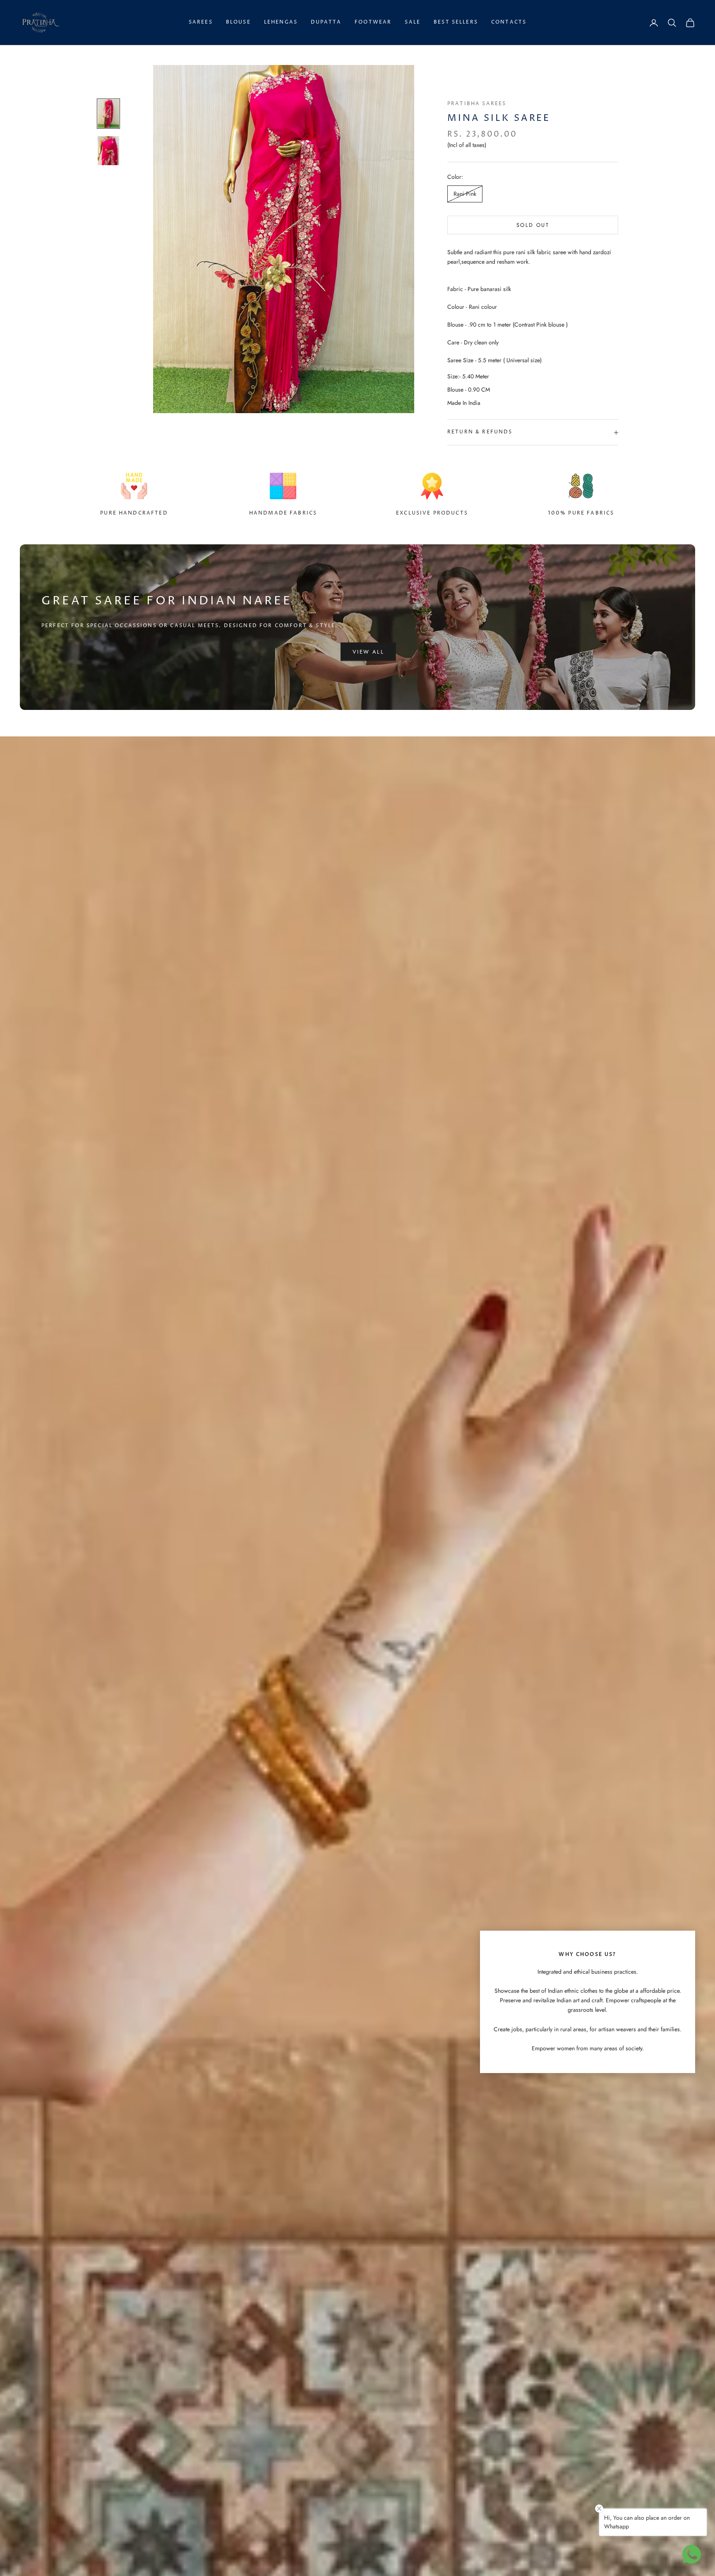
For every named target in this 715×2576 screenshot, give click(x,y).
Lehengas (281, 22)
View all (368, 652)
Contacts (508, 22)
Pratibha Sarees (476, 103)
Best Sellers (456, 22)
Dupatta (326, 22)
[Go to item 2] (108, 150)
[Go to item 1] (108, 114)
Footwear (373, 22)
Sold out (532, 225)
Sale (412, 22)
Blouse (238, 22)
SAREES (201, 22)
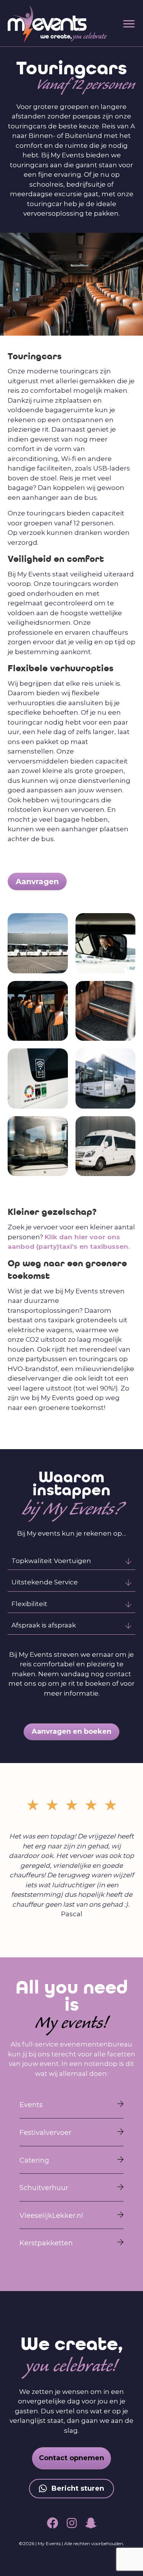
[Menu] (129, 24)
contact (118, 1674)
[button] (71, 1561)
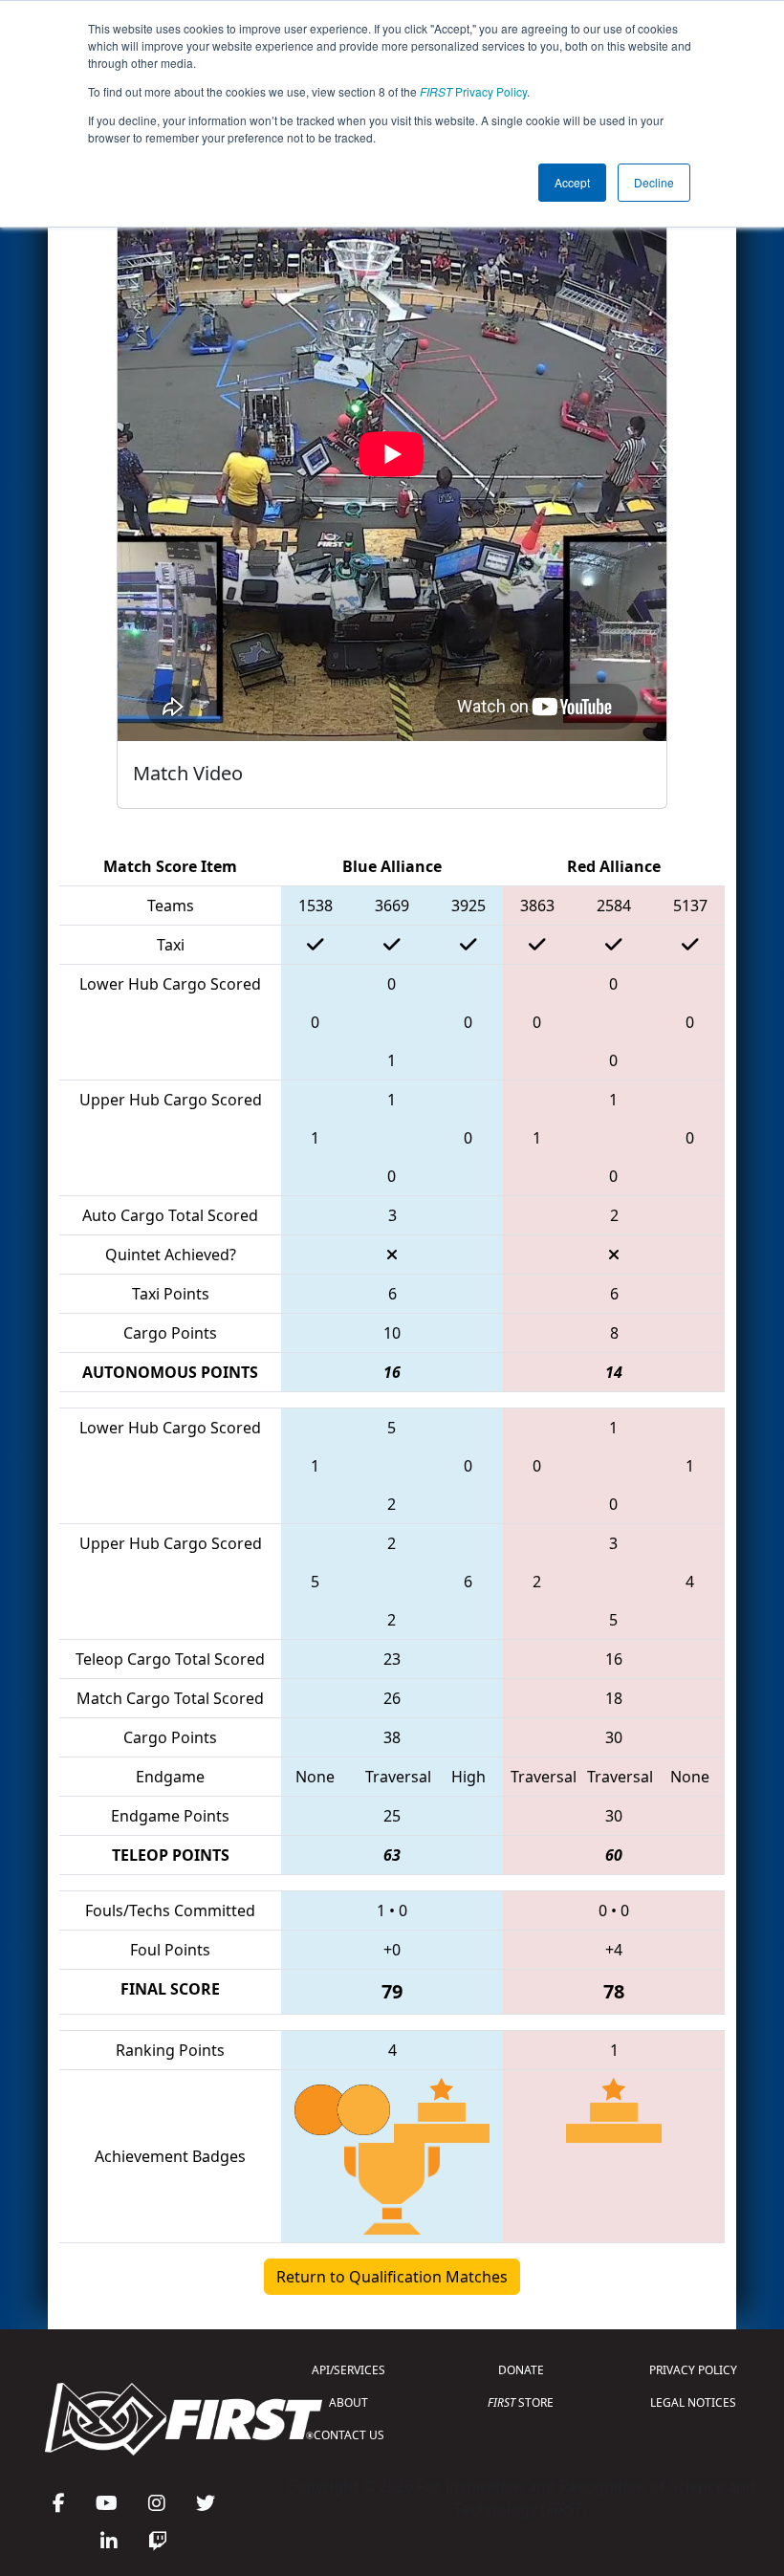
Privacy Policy (473, 91)
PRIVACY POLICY (693, 2370)
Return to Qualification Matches (392, 2276)
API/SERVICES (348, 2370)
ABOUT (348, 2402)
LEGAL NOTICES (693, 2402)
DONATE (521, 2370)
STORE (521, 2402)
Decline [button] (654, 182)
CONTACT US (349, 2435)
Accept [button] (572, 182)
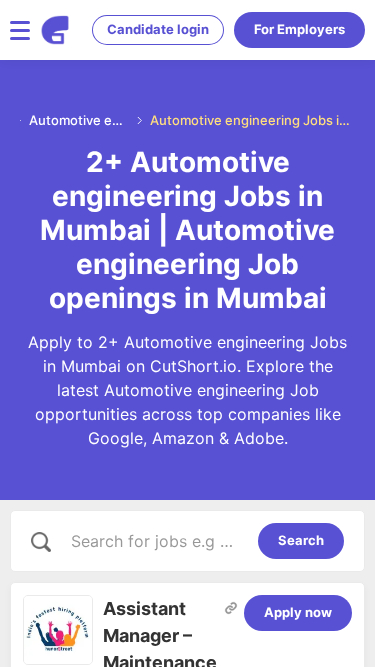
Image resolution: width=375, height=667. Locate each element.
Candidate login (158, 29)
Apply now (298, 612)
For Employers (299, 29)
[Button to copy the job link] (231, 608)
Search (301, 540)
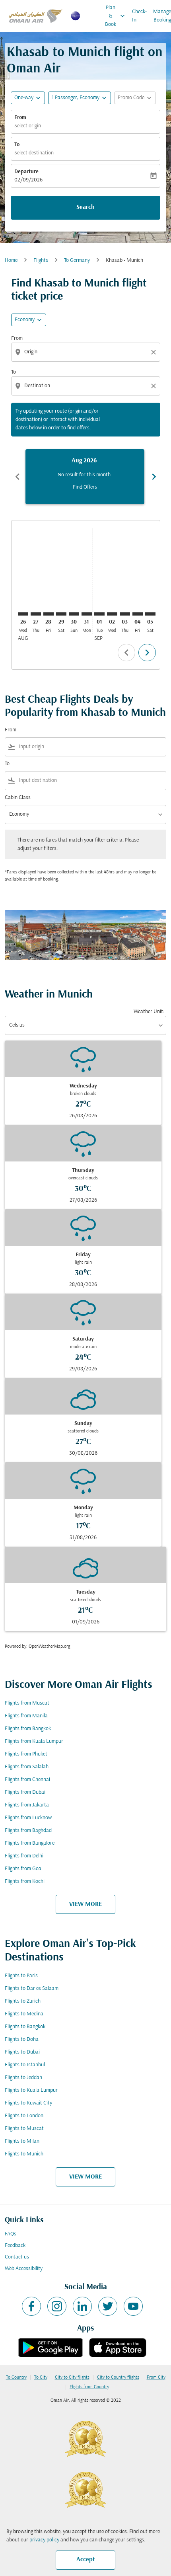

□ □ □ □ □ □ □

* [INSTRUCTIONS FOR THE TASK]: From the records above, copy only the lines running from the line containing "ABOUT (348, 2402)" to the line containing "For Employers (299, 29)", both ends included. Leave the pictures out.

* [TASK SOLUTION]:
ABOUT (348, 2402)
LEGAL NOTICES (693, 2402)
DONATE (521, 2370)
STORE (521, 2402)
Decline [button] (654, 182)
CONTACT US (349, 2435)
Accept [button] (572, 182)
Image resolution: width=375, height=667. Locate each element.
Candidate login (158, 29)
Apply now (298, 612)
For Employers (299, 29)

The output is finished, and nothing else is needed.